Ordentliche Kündigung des Wohnraummietverhältnisses nach Neueinführung von Betriebskostenvorauszahlungen

    • Mietrecht
    • Wohnungseigentumsrecht

BGH, Urteil vom 10.10.2012, Aktenzeichen VIII ZR 197/12

Die Regelung des § 569 Abs. 3 Nr. 3 BGB, wonach der Vermieter das Mietverhältnis wegen Zahlungsverzug nicht vor Ablauf von zwei Monaten nach rechtskräftiger Verurteilung des Mieters zur Zahlung der erhöhten Miete kündigen darf, ist auf die ordentliche Kündigung nicht anwendbar.

Sachverhalt

Die Wohnung des Mieters wurde an die Fernwärmeversorgung angeschlossen. Ab März 2008 verlangte deshalb die Vermieterin neben der Grundmiete Heizkostenvorauszahlungen in Höhe von monatlich 70,00 EUR. Der Mieter zahlte die Heizkostenvorauszahlungen zunächst nicht. Erste Zahlungen erfolgten ab Mai 2009.
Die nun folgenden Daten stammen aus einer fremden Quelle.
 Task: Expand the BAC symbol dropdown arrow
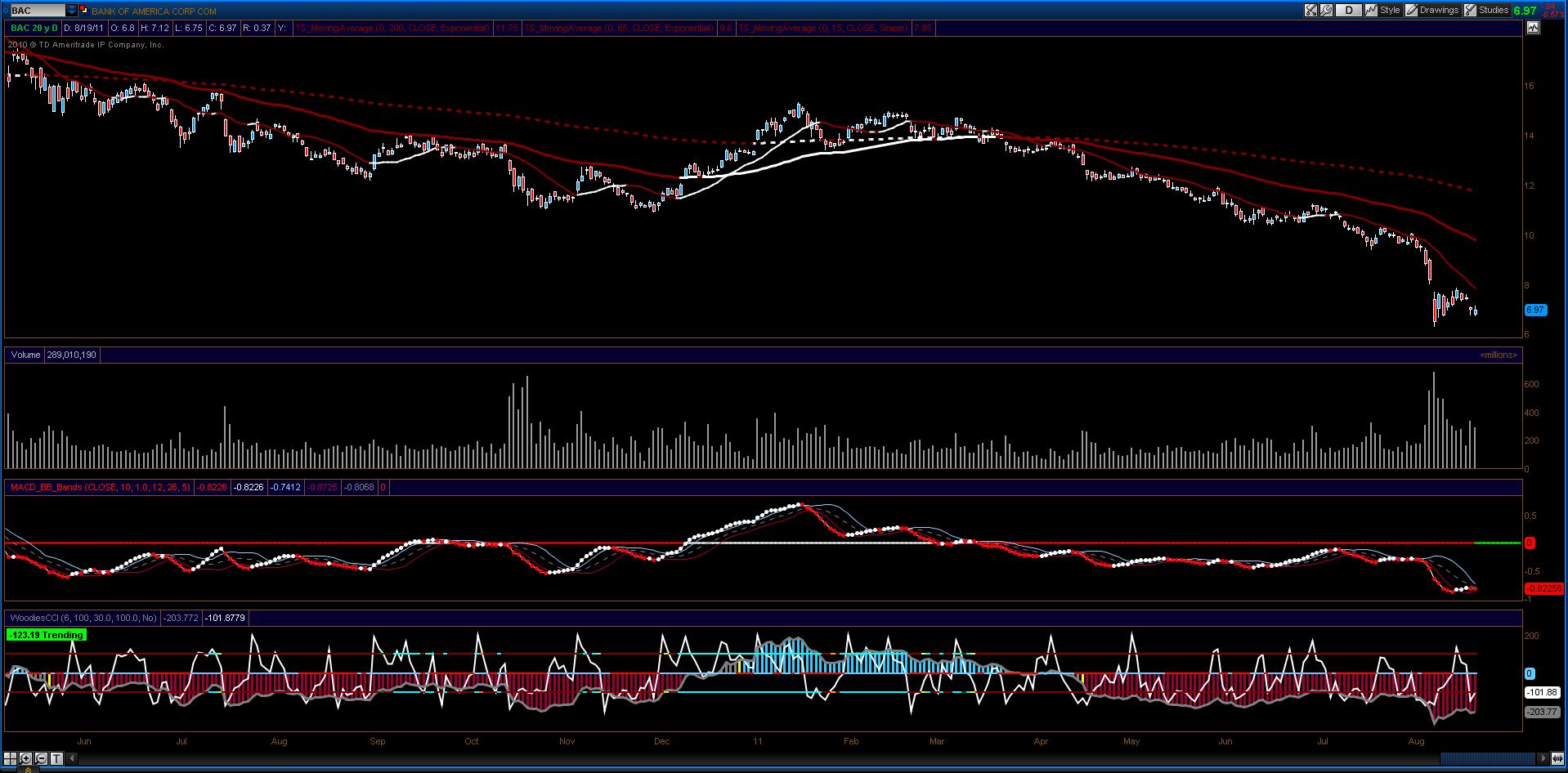tap(71, 11)
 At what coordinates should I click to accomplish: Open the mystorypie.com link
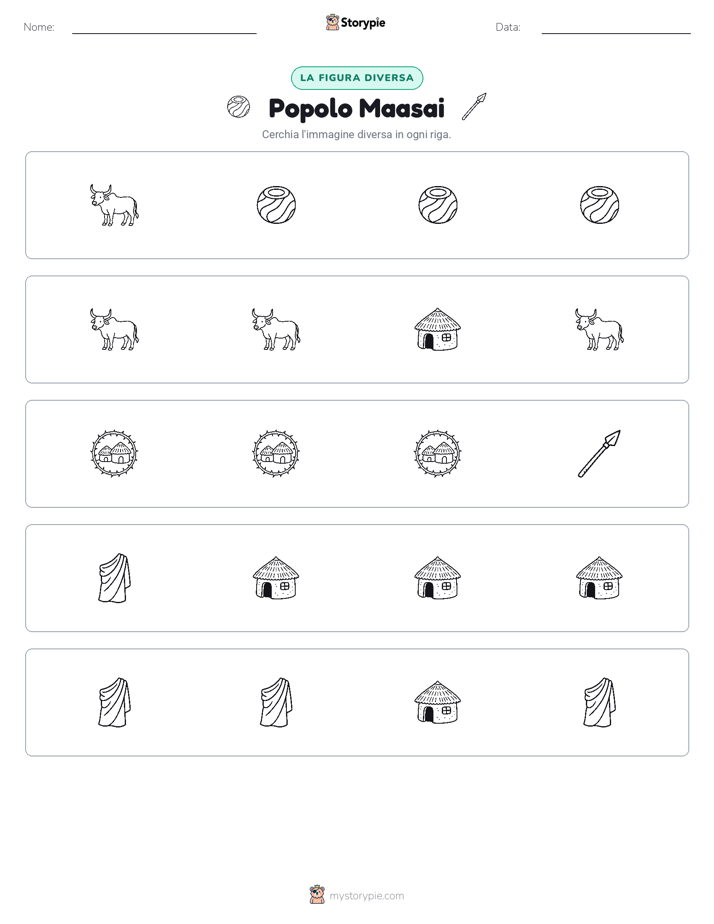[366, 896]
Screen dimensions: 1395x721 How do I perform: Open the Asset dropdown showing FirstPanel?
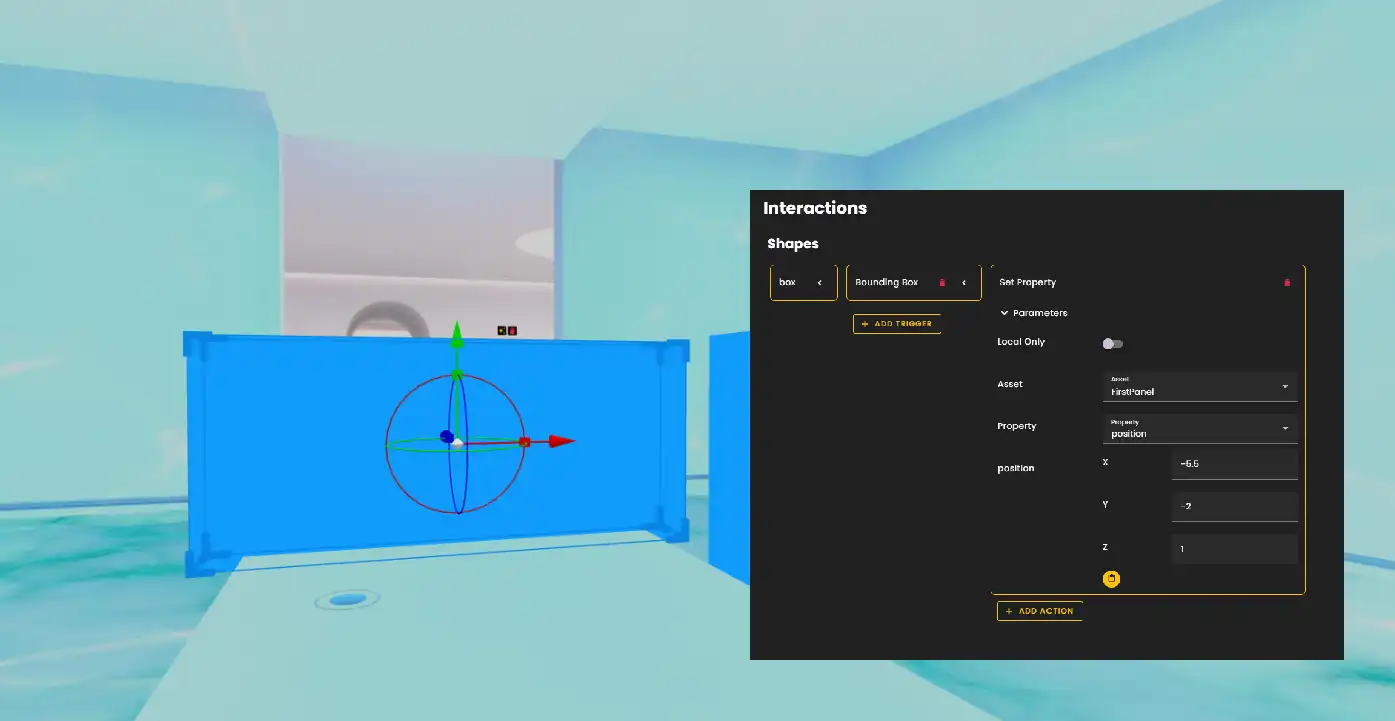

Mit Schreiben vom 05.10.2009 kündigte die anwaltlich vertretene Vermieterin das Mietverhältnis fristgemäß, weil der Beklagte die Heizkostenvorauszahlungen für die Monate März 2008 bis April 2009 nicht gezahlt hatte. Ferner führte sie einen Zahlungsprozess gegen den Beklagten, in dessen Rahmen dieser am 15.11.2010 zur Zahlung verurteilt wurde. Die rückständigen Betriebskostenvorauszahlungen wurden daraufhin durch den Mieter erbracht.

Mit Schreiben vom 12.11.2010 kündigte die Klägerin erneut fristgemäß, weil der Beklagte zu diesem Zeitpunkt die Miete für den Monat November 2010 noch nicht gezahlt hatte.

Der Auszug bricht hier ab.